Sull’emergenza climatica “non c’è più tempo da perdere“. Lo scrivono Sergio Mattarella e i capi di Stato di Croazia, Grecia, Malta, Portogallo e Slovenia in un appello indirizzato all’Unione Europea, agli altri paesi del Mediterraneo e alla comunità internazionale. La richiesta dei sei presidenti è di mantenere il clima in cima all’agenda politica. A darne notizia è una nota del Quirinale che spiega come l’appello faccia riferimento crisi climatica nelle aree del Mediterraneo e alla necessità di reagire subito da parte di tutti. Tutti i firmatari dell’appello – oltre a Mattarella anche Zoran Milanovic (Croazia), Katerina Sakellaropoulou (Grecia), George Vella (Malta), Marcelo Rebelo de Sousa (Portogallo) e Natasa Pirc Musar (Slovenia)- fanno parte del Gruppo Arraiolos, una riunione multinazionale informale di presidente di Paesi membri che si occupano di questioni relative al futuro dell’Unione europea.

“Come previsto, la crisi climatica è arrivata e ha raggiunto dimensioni esplosive, tanto che si parla ormai di stato di emergenza climatica“, si legge nella lettera firmata dai sei capi dello Stato. “Il Segretario Generale delle Nazioni Unite alla fine di luglio ha definito la crisi attuale uno stato di ebollizione globale. I suoi effetti sono visibili soprattutto nella nostra regione, il Mediterraneo, che è gravemente colpita e a rischio immediato non soltanto di scarsità di acqua ed elettricità, ma anche di inondazioni, diffuse ondate di calore, incendi e desertificazione. I fenomeni naturali estremi stanno distruggendo l’ecosistema e minacciando la nostra vita quotidiana, il nostro stile di vita”, si legge nell’appello.

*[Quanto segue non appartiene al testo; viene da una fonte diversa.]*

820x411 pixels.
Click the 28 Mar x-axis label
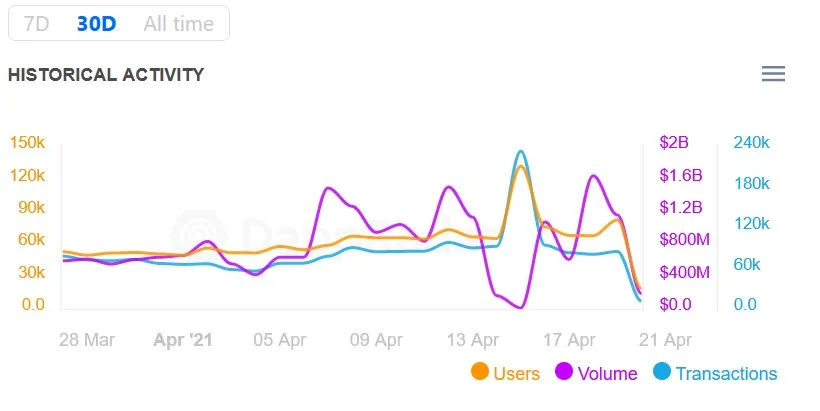pyautogui.click(x=85, y=339)
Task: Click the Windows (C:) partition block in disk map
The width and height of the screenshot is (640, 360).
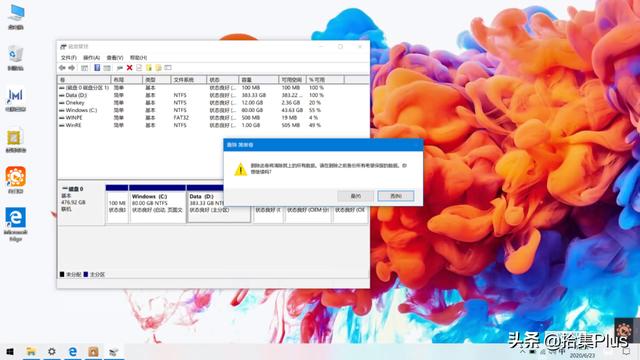Action: point(158,204)
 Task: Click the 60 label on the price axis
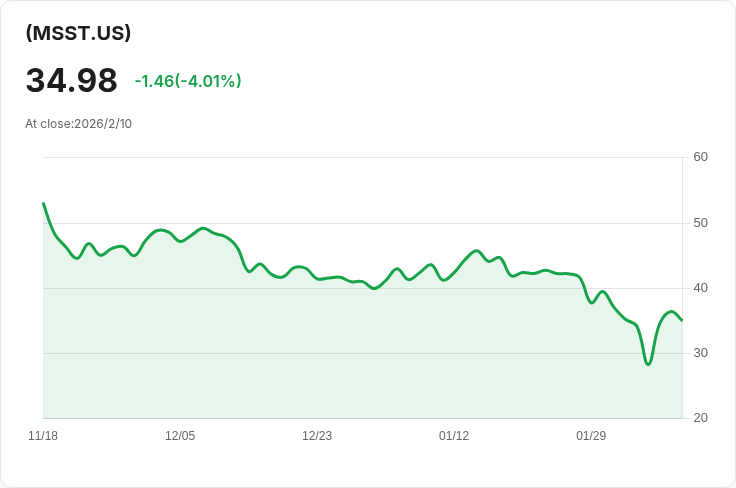click(700, 157)
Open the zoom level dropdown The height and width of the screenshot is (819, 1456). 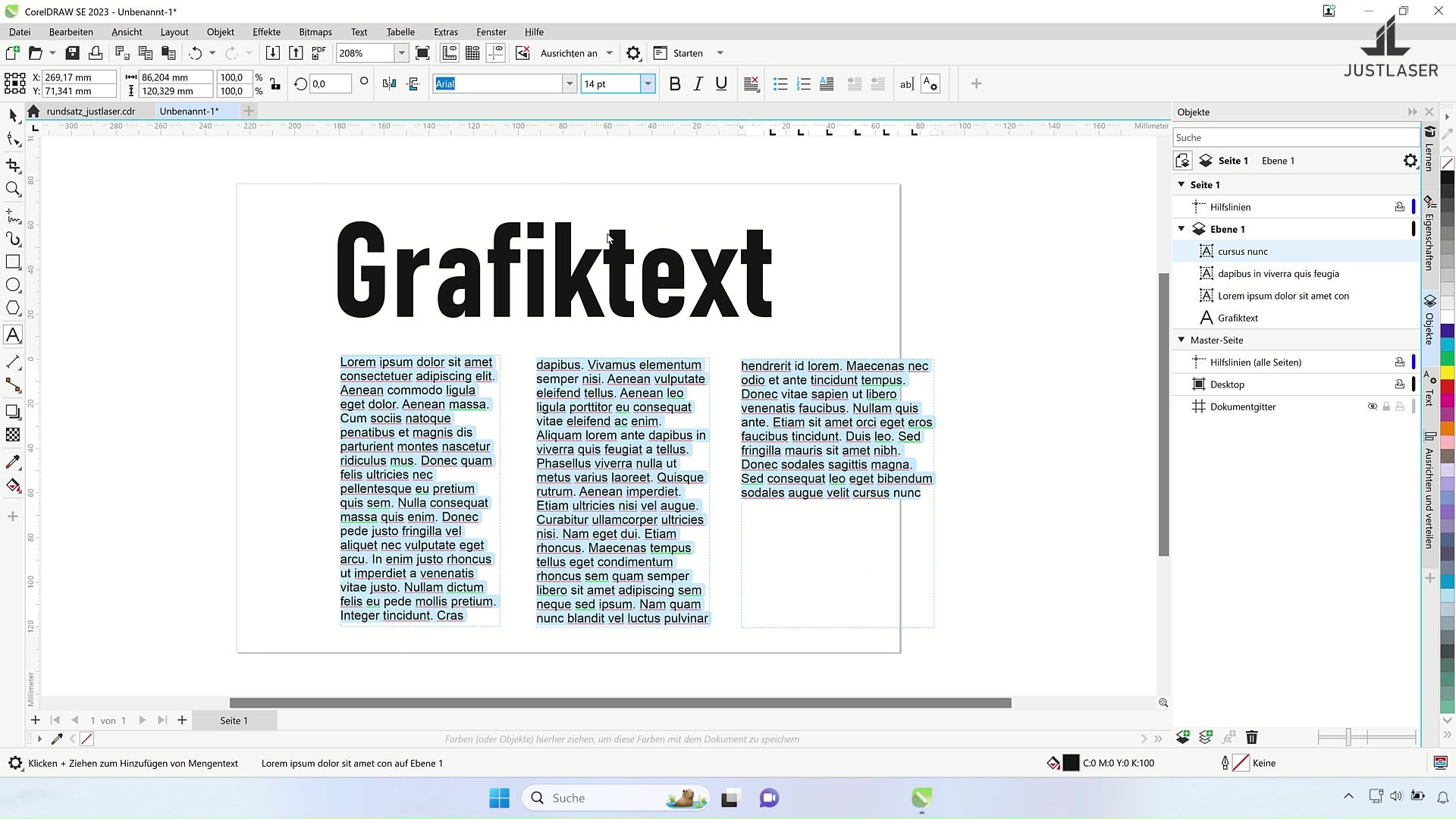coord(401,53)
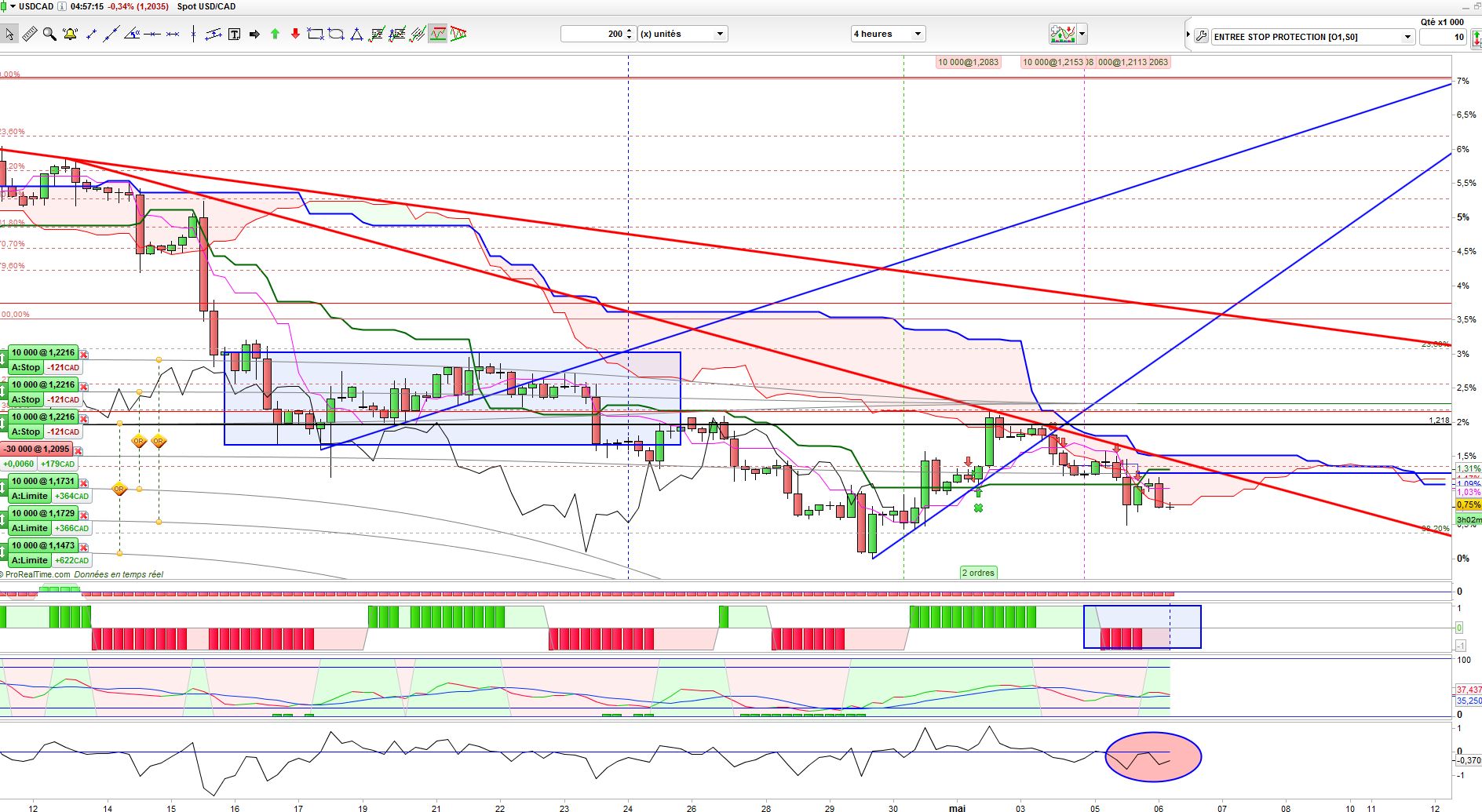The width and height of the screenshot is (1482, 812).
Task: Open the chart trading mode dropdown arrow
Action: (x=1082, y=34)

I sei capi di Stato, dunque, proseguono: “Non c’è più tempo da perdere, non c’è più tempo per scendere a compromessi per ragioni politiche o economiche. È imperativo agire e prendere iniziative urgenti ed efficaci. Tutti i Paesi del Mediterraneo devono coordinarsi e reagire, impegnarsi in uno sforzo collettivo per arrestare e invertire gli effetti della crisi climatica”, si legge ancora. “È dovere di tutti noi agire in questa direzione e adottare politiche concrete volte a questo sforzo. Sensibilizzare l’opinione pubblica, educare e ispirare in tutti l’etica della responsabilità ambientale. Non solo per il presente, ma anche per il futuro dei nostri figli e delle generazioni che verranno”, concludono i presidenti.